Professor Noah Feldman, who joined the faculty in 2007, is an expert in constitutional law -- with a special focus on the interplay between law and religion -- and international and comparative law. He is fluent in four languages, including Arabic, and he served as an adviser to the Coalition Provisional Authority in Iraq during the drafting of Iraq’s constitution. His wide-ranging written work, which includes books, scholarly articles and journalism (he is a contributing editor of The New York Times Magazine), prompted New York Magazine to crown him “the next big public intellectual.”
What’s the link between your interests in international affairs and religion?
The work I have done so far has all been pretty interconnected under the general heading of constitutional design with special attention to the problem of religion and government. What I try to do in my book on church and state issues in the United States [“Divided by God”] is draw attention to the way church-state affairs are a product of constitutional design and very much change over time. They are not fixed. So even though we imagine we’ve solved the church-state problem, we are still having an ongoing church-state controversy. We still aren’t sure about the right relationship between religion and government in the United States. We still have two strongly opposing schools. In my book, I call them “values evangelicals” on the one hand and “legal secularists” on the other side.
In your forthcoming book, “The Fall and Rise of the Islamic State,” you say the Islamist political parties’ call for the Sharia is a counterweight to authoritarian regimes. What do you mean?

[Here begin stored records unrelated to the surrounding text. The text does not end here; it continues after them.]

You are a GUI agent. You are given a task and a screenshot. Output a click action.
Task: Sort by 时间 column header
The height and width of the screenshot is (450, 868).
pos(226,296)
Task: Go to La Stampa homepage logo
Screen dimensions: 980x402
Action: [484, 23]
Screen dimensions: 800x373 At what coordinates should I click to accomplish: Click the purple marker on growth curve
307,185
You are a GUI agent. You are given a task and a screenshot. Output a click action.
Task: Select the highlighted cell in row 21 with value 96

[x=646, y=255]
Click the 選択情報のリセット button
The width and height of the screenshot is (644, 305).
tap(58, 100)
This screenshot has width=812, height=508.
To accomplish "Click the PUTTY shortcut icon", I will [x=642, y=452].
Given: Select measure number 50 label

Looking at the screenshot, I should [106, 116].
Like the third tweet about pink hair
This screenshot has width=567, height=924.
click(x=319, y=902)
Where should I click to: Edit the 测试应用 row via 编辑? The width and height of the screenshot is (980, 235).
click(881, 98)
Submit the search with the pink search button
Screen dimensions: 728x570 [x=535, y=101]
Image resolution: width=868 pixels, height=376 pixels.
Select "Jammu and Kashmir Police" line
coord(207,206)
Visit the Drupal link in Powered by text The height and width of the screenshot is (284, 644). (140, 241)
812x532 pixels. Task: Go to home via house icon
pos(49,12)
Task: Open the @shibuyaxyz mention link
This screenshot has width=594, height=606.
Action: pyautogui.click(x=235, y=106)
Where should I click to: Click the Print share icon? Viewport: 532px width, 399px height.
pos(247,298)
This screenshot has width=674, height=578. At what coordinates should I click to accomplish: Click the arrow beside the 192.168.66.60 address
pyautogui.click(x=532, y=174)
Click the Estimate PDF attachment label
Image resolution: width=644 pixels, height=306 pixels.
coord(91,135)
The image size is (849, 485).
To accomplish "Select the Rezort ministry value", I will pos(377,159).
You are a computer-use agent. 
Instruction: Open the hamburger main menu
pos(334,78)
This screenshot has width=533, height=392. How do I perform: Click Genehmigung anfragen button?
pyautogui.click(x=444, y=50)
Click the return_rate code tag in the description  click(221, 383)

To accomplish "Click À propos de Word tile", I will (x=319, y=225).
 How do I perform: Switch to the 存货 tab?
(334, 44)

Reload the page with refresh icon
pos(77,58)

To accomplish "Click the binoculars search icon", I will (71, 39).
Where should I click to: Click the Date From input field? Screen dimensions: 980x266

Today, the biggest problem in much of the Muslim world is executive dominance, rulers who are not limited or constrained by law or anything much else in society. The Islamist political parties that are rising fast throughout the region are calling for the establishment of the Sharia. My book tries to explain the relationship between these two things. I argue that the classical Islamic state was a rule of law state in which a group of scholars legitimated government by placing the law above the ruler. I then argue this rule of law state collapsed in the 19th century. These new political parties calling for Sharia are aspiring for the establishment of the rule of law. I conclude with a question: Will it work? My argument is the odds are slim unless new institutions arise that can replace the scholars who were the traditional guarantors of the legal system.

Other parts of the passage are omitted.